§ Instruction
Find each line in the records below that contains the string "screenshot", treating uppercase and lowercase as different, and copy those lines in full.

§ Exercise data
#####
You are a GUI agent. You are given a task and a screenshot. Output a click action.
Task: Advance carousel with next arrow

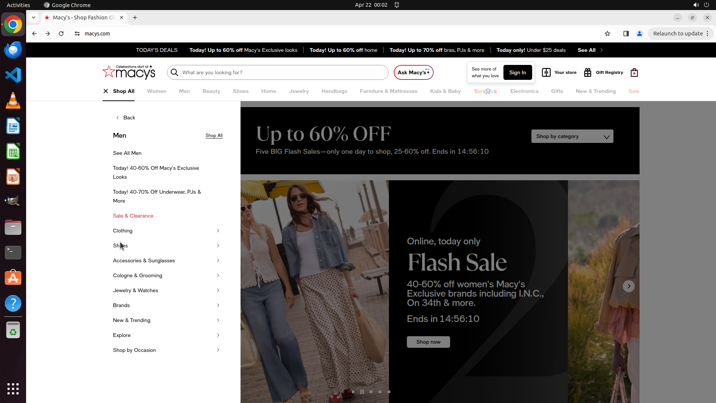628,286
#####
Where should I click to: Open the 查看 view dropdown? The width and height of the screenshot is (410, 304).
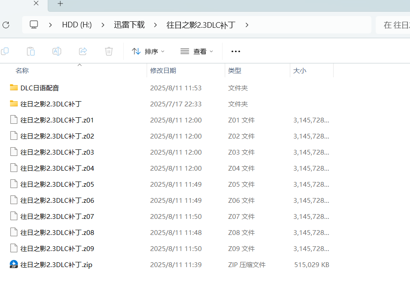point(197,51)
#####
§ Answer to this exercise
You are a GUI agent. You are given a task and a screenshot. Output a click action.
Where should I click to: Open the 查看 view dropdown? The width and height of the screenshot is (410, 304).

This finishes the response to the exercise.